Wenige Männer betroffen
Auch wenn hauptsächlich Frauen zur Beratungs- und Interventionsstelle kommen, suchen auch Männer nach Hilfe. "Sie erleben oft psychische Gewalt, werden von ihrer Partnerin gedemütigt oder beleidigt, aber auch physische. Dabei ist ihre Situation im Vergleich zu der von Gewalt betroffenen Frauen aber meistens nicht lebensbedrohlich", sagt Theisen.
Wie sich die Situation betroffener Männer im Vergleich zu vor der Pandemie entwickelt hat, kann das Hilfetelefon "Gewalt gegen Männer" nicht aufschlüsseln. Es wurde erst Ende April 2020 gegründet und ist als Kooperation zwischen den Bundesländern Nordrhein-Westfalen und Bayern gestartet.

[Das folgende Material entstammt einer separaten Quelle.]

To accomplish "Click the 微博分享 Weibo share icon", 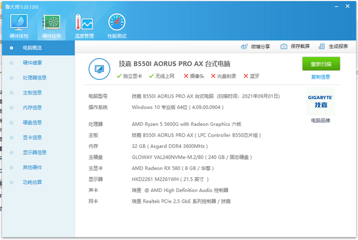I will click(x=244, y=47).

Im zweiten Pandemiejahr gab es aber auch hier mehr Kontaktaufnahmen. Das sei vor allem zurückzuführen auf einen neuen, weiteren Träger aus Baden-Württemberg, sagt ein Sprecher des zuständigen Ministeriums in Nordrhein-Westfalen.
Hohes Dunkelfeld
Laut Polizeikriminalstatistik nahmen bundesweit die Fälle von häuslicher Gewalt im Jahr 2020 zu. Im Saarland waren sie leicht rückläufig, auch im darauffolgenden Jahr. Bei der saarländischen Beratungs- und Interventionsstelle stieg die Zahl der Beratungen jedoch. Wie ist das zu erklären? "Etwa ein Viertel der betroffenen Frauen haben sich von sich aus bei uns gemeldet, bei ihnen gab es also keine Kontaktaufnahme durch die Polizei. Viele waren froh, einfach über ihre Situation reden und eine Last loswerden zu können", erklärt Theisen.
Aus dem saarländischen Landespolizeipräsidium heißt es außerdem: "Bei den Straftaten im Bereich häuslicher Gewalt ist von einem hohen Dunkelfeld auszugehen. Noch immer werden etwa 85 Prozent der Straftaten in diesem Bereich nicht oder aber auch erst Monate oder Jahre später angezeigt." Belastbare Erkenntnisse, warum genau die Zahlen entgegen der Annahme zurückgehen, gebe es jedoch keine.
Individuelle Hilfsangebote
Zahlen für das Jahr 2022 liegen erst im kommenden Jahr vor. Dennoch stellen Theisen und Rebmann schon jetzt wieder einen leichten Anstieg fest. "Corona ist nach wie vor präsent, wenn auch im Hintergrund. Und es kommen weitere Faktoren hinzu wie die Inflation oder die gestiegenen Energiekosten", sagt Theisen.
Egal was die Ursache für die häusliche Gewalt ist: Die beiden Beraterinnen wollen Betroffene ermutigen, sich Hilfe zu holen. Denn für jede und jeden gebe es individuelle Perspektiven - und das Recht auf ein Leben ohne Gewalt.